▶ [Data for the task]:
══════════

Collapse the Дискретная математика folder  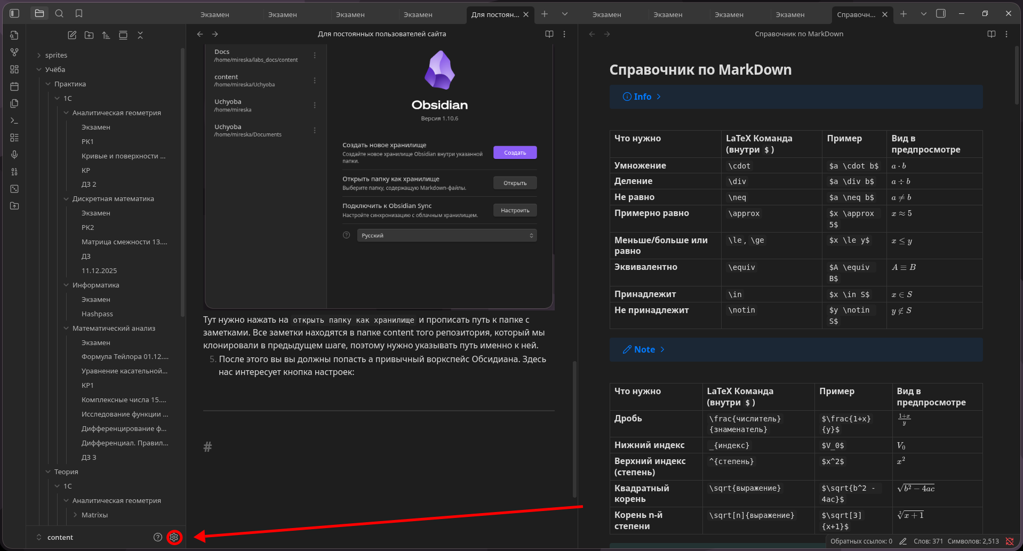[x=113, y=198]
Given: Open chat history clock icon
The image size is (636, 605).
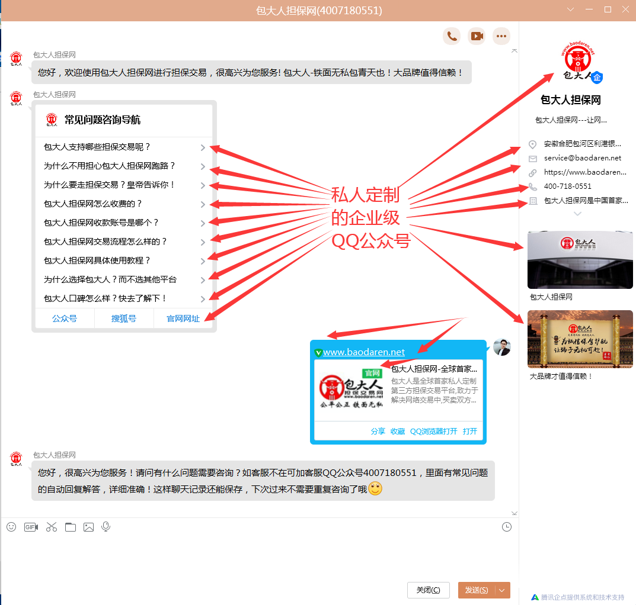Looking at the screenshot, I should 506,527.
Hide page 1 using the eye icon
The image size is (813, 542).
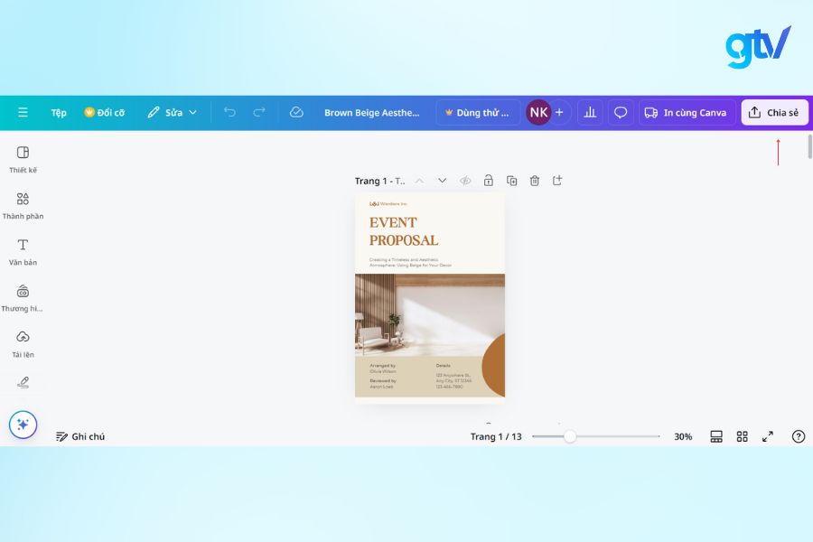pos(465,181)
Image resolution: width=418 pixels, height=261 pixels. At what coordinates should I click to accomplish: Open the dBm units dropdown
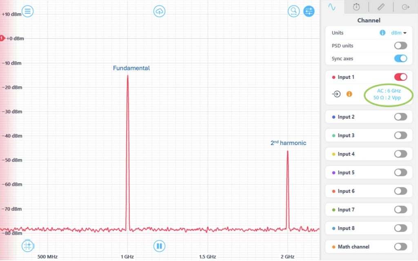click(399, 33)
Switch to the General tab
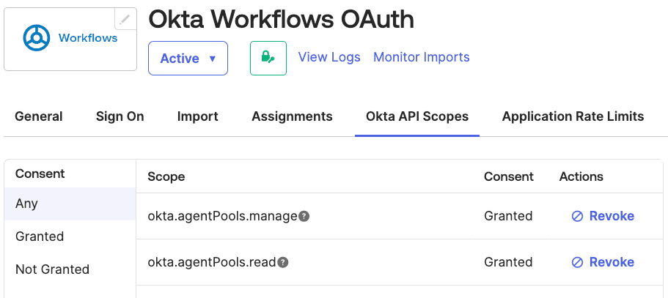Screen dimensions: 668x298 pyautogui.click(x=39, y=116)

══════════

▶ [Work item]: Each line from the one that holds "Image resolution: width=418" through the end of the material should be repeated exactly, and nothing more. Leave out any picture.

▶ [Task response]:
Image resolution: width=418 pixels, height=261 pixels. At what coordinates should I click to accomplish: Open the dBm units dropdown
click(399, 33)
Switch to the General tab
Screen dimensions: 668x298 pyautogui.click(x=39, y=116)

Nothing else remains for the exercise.